Pasolini is a 2014 biographical drama film directed by Abel Ferrara and written by Maurizio Braucci about the final days of Italian film director Pier Paolo Pasolini (played by Willem Dafoe). It was selected to compete for the Golden Lion at the 71st Venice International Film Festival. It was also screened in the Special Presentations section of the 2014 Toronto International Film Festival.

==Plot==
Pier Paolo Pasolini (Willem Dafoe) is fifty-three, and lives in the rowdy Rome of the 1970s. He has just finished shooting his latest film Salò, or the 120 Days of Sodom, a film that has shocked both critics and audiences. Pasolini is increasingly opposed by the people, critics, and politicians, both for his homosexuality, and because he is considered impulsive and scandalous in showing his reality to the public. Pasolini is going to shoot a new film (which was never made), in which he cast Eduardo De Filippo (Ninetto Davoli) and Ninetto Davoli (Riccardo Scamarcio) - with whom he has a special relationship. While Pasolini is working on the film, his mother (Adriana Asti) and his cousin try to dissuade him from the project, because it would be too wild and visionary for the Italian public to accept.
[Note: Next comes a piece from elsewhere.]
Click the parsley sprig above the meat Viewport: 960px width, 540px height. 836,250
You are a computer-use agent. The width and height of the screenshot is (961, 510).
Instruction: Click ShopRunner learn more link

Pasolini continues with his work, missing many interviews with journalists. He begins a relationship with a boy from the suburbs of Rome, Pino Pelosi, and takes him to a restaurant in the seaside village of Ostia. Pasolini wants to be with him in a loving relationship, but the boy becomes angry with him, attacking him and some other companions. Pasolini is later beaten up and then run over with his own car. In the days following, the press says Pasolini's murder was politically motivated by the police and those whom the poet had always loved and immortalized in his works.

==Cast==
- Willem Dafoe as Pier Paolo Pasolini
- Ninetto Davoli as Eduardo De Filippo
- Riccardo Scamarcio as Ninetto Davoli
- Valerio Mastandrea as Domenico "Nico" Naldini
- Adriana Asti as Susanna Colussi Pasolini
- Giada Colagrande as Graziella Chiarcossi
- Salvatore Ruocco as Socialist politician
- Maria de Medeiros as Laura Betti
- Francesco Siciliano as Furio Colombo
- Luca Lionello as narrator

==Production==
According to Ferrara, his plans to make a film about Pasolini go as far back as the 1990s. Originally, the project was not meant to have been an actual biopic of Pasolini's life. Instead, it was to have starred Zoë Tamerlis Lund as "a female director living the life that Pasolini lived." However, Lund's death prevented this idea.

==Reception==
On the review aggregation website Rotten Tomatoes, the film has a 78% approval rating, based on 55 reviews, with a weighted average of 6.8/10. The website's consensus reads, "Pasolini may frustrate viewers seeking a straightforward biopic, but director Abel Ferrara's unconventional approach is well-matched by Willem Dafoe's performance." On Metacritic, the film has a score of 71 out of 100, based on 18 critics.